NEW YORK, Dec 7: The CIA destroyed in 2005 at least two videotapes documenting the interrogation of two Al Qaeda operatives in the agency’s custody in the midst of Congressional and legal scrutiny about its secret detention programme, the New York Times reported on Friday.
The videotapes showed agency operatives in 2002 subjecting terrorism suspects, including Abu Zubaydah , to severe interrogation techniques. The tapes were destroyed in part because officers were concerned that video showing harsh interrogation methods could expose agency officials to legal risks, the newspaper said quoting several officials.
In a statement to employees on Thursday, CIA director Michael V. Hayden said that the decision to destroy the tapes was made “within the agency.” and that they were destroyed to protect the safety of undercover officers and because they no longer had intelligence value.
The destruction of the tapes raises questions about whether agency officials withheld information from Congress, the courts and the Sept. 11 commission about aspects of the programme.
The recordings were not provided to a federal court hearing the case of the terrorism suspect Zacarias Moussaoui or to the Sept. 11 commission, which was appointed by President Bush and Congress, and which had made formal requests to the CIA for transcripts and other documentary evidence taken from interrogations of agency prisoners.
The Times said that the disclosures about the tapes were likely to reignite the debate over laws that allow the CIA to use interrogation practices more severe than those allowed to other agencies.
A Congressional conference committee voted late on Wednesday to outlaw those interrogation practices, but the measure has yet to pass the full House and Senate and is likely to face a veto from Mr Bush.
The New York Times informed the intelligence agency on Wednesday evening that it was preparing to publish an article about the destruction of the tapes.

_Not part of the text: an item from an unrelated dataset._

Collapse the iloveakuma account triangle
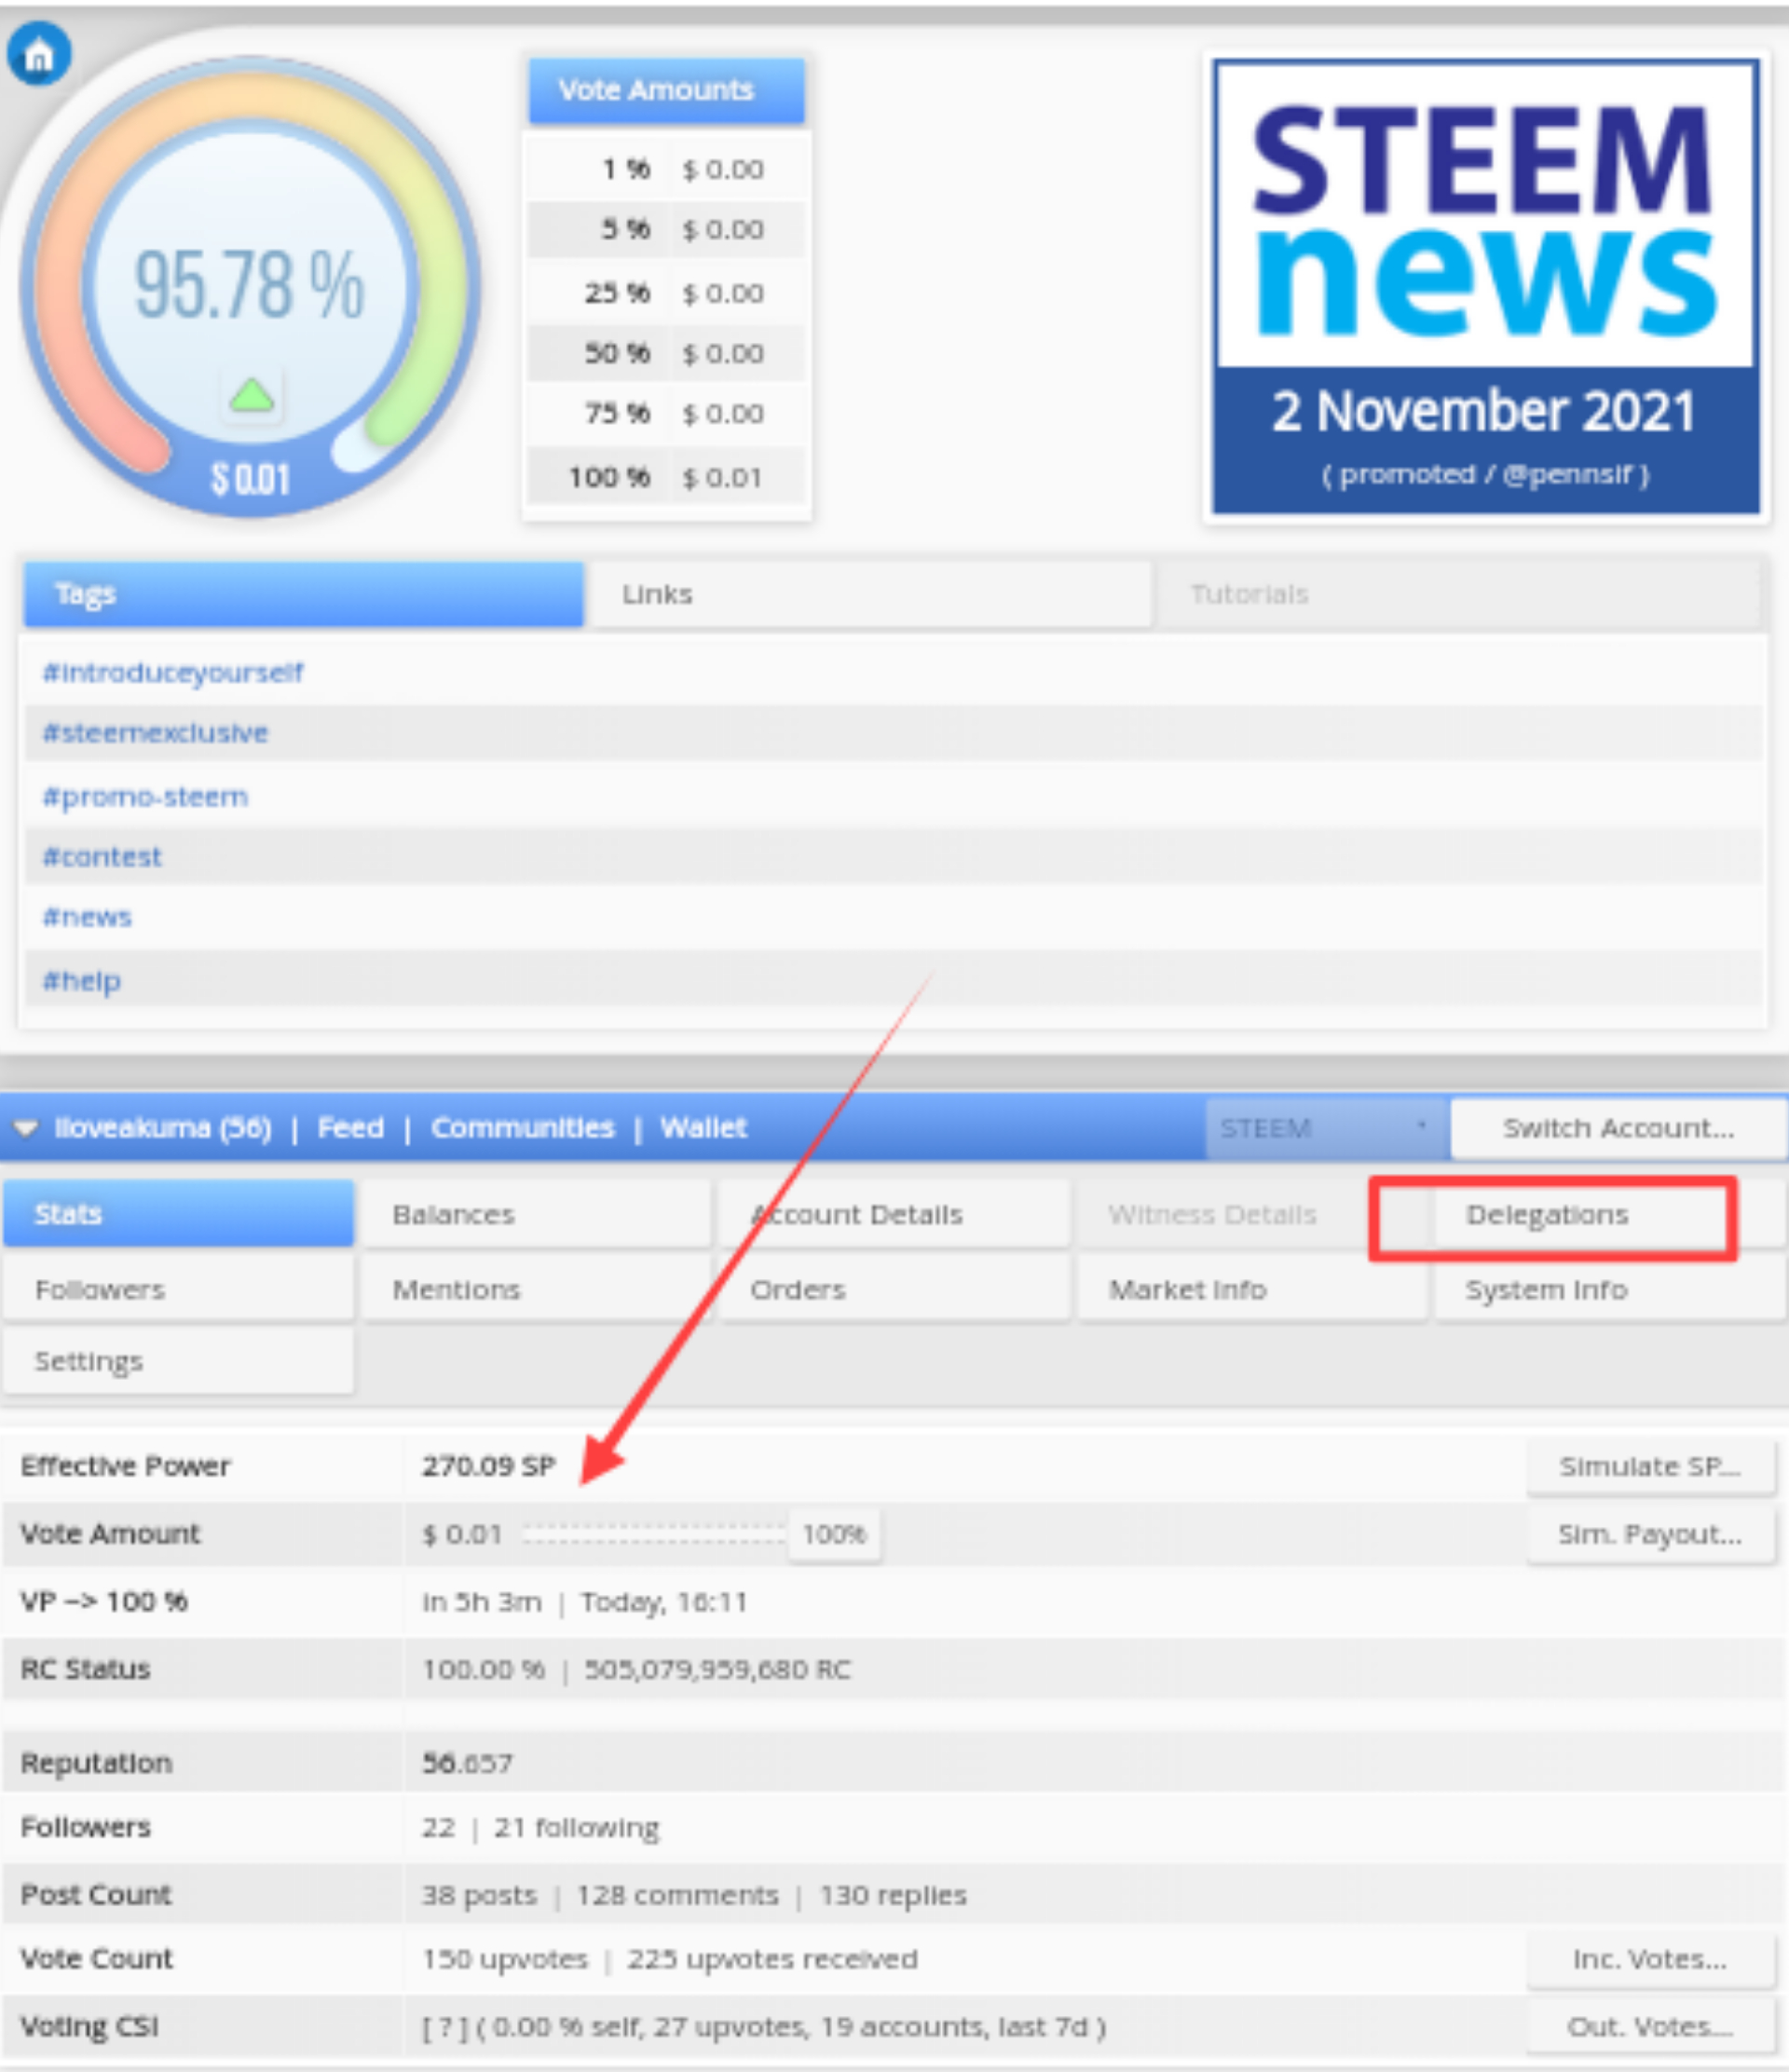This screenshot has height=2072, width=1789. 26,1128
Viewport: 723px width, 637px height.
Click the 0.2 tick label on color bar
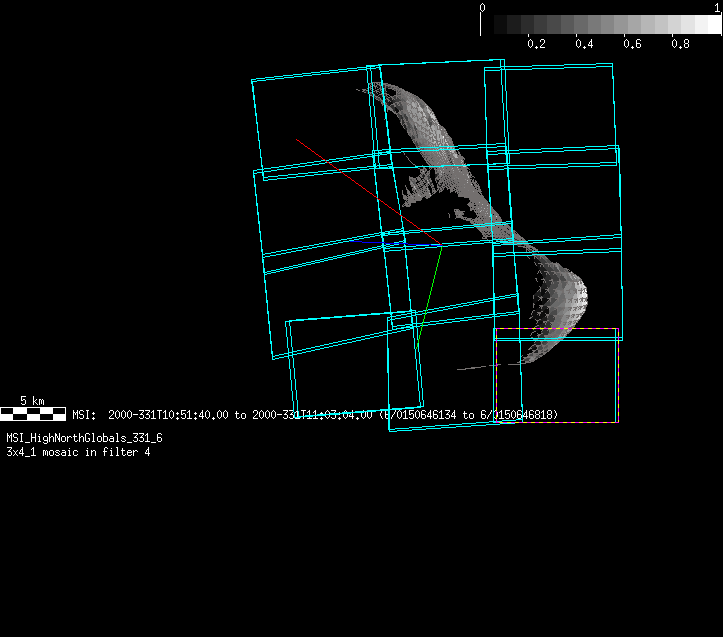point(536,44)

In his statement to employees on Thursday, General Hayden said that the agency had acted “in line with the law” and that he was informing CIA employees “because the press has learned” about the matter.
General Hayden’s statement said that the tapes posed a “serious security risk” and that if they had become public they would have exposed CIA officials “and their families to retaliation from Al Qaeda and its sympathisers”.
Current and former intelligence officials told the newspaper that the decision to destroy the tapes was made by the head of the Directorate of Operations, the agency’s clandestine service.